Vericiguat, a novel soluble guanylate cyclase (sGC) stimulator, is approved for the treatment of heart failure (HF) with reduced ejection fraction (HFrEF). Decreased nitric oxide (NO) availability, sGC desensitization to NO, sGC deficiency, and reduced cyclic guanosine monophosphate (cGMP) signaling are potential contributing factors for HF disease progression. Vericiguat works via stimulation of sGC in the critical NO-sGC-cGMP pathway. Vericiguat is primarily metabolized by glucuronidation via uridine diphosphate-glucuronosyltransferase (UGT) isoforms UGT1A1 and UGT1A9. Urinary excretion and renal clearance of vericiguat are low. No intrinsic factor had a clinically relevant effect on vericiguat exposure.

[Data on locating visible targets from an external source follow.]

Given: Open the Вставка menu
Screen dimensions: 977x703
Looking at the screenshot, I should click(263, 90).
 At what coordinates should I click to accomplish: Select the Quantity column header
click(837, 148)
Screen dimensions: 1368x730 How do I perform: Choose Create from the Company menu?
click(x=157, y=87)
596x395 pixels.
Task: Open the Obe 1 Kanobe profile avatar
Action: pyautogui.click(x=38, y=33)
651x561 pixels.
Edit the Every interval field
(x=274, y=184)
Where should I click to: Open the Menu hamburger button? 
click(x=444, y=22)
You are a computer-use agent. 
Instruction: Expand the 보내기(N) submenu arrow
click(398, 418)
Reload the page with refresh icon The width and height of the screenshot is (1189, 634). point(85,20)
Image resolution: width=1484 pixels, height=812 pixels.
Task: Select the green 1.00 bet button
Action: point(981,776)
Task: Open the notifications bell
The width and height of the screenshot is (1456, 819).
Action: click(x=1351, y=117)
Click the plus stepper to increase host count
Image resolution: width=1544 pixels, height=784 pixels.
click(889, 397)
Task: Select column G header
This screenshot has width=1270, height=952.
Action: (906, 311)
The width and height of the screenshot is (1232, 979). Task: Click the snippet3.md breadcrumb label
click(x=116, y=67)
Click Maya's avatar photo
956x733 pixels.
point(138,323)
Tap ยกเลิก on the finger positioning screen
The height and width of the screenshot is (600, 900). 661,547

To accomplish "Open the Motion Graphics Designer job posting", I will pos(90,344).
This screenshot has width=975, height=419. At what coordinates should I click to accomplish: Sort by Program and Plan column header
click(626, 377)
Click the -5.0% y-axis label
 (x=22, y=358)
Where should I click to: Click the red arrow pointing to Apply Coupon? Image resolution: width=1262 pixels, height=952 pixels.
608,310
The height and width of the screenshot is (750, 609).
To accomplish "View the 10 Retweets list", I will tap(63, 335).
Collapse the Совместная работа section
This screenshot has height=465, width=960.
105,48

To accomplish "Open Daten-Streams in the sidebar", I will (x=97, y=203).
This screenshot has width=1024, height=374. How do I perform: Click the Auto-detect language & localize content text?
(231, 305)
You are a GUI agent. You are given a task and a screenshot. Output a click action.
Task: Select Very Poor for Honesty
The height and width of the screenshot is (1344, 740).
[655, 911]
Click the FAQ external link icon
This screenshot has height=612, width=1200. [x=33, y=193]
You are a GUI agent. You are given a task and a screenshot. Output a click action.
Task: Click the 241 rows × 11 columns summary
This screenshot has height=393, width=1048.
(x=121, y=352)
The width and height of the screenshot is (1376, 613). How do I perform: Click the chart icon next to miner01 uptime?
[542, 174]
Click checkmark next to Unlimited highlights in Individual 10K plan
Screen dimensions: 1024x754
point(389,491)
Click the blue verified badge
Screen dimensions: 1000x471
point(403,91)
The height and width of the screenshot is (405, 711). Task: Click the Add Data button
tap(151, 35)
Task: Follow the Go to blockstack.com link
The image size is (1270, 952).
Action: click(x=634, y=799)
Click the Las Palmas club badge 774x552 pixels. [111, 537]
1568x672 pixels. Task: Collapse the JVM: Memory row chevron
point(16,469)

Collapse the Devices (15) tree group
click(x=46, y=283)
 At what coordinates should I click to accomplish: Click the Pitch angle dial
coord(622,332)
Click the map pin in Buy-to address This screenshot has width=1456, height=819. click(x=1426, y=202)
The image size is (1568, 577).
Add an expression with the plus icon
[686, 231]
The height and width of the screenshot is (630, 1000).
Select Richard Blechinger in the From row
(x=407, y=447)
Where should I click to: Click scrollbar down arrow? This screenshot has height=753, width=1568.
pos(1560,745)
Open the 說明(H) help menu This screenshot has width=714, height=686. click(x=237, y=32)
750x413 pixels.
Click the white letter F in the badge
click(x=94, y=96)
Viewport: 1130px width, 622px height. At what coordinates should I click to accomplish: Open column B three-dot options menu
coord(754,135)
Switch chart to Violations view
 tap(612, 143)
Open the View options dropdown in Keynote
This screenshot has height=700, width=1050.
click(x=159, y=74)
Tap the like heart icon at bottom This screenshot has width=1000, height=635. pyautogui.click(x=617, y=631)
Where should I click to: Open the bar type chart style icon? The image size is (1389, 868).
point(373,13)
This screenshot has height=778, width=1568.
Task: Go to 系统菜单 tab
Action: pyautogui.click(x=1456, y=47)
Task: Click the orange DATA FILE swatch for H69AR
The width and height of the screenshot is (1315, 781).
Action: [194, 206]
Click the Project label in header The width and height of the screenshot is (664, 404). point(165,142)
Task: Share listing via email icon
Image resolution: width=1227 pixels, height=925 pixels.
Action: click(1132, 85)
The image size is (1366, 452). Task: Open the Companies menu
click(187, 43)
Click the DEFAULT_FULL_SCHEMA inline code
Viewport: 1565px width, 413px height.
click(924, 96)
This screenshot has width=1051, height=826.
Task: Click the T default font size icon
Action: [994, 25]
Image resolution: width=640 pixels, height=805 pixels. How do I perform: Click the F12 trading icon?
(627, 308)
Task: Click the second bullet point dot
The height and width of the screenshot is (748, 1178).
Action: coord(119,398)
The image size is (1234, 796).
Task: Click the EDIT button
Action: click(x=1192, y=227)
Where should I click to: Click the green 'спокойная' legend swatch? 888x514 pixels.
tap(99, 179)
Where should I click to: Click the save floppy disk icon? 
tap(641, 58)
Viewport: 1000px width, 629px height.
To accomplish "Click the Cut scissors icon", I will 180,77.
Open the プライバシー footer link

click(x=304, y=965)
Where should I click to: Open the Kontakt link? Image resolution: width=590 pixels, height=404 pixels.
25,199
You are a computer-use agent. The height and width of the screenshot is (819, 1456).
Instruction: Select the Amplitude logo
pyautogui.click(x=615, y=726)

Vericiguat has low drug-drug interaction potential with no clinically relevant pharmacokinetic or pharmacodynamic interactions observed with warfarin, digoxin, aspirin, or sacubitril/valsartan. The global phase III study VICTORIA included patients with HFrEF who had a recent HF hospitalization or intravenous diuretic treatment for HF. Treatment with vericiguat on top of standard of care resulted in a 10% relative reduction in the primary composite outcome of death from cardiovascular causes or first hospitalization for HF. Vericiguat was well-tolerated with low incidence of symptomatic hypotension and syncope compared to placebo. Given its positive benefit-risk profile, vericiguat is an important option for high-risk patients with HFrEF who are already on guideline-directed medical therapy and had recent worsening of HF. Future efforts to develop additional effective therapies are needed to further reduce morbidity and mortality in patients with HF.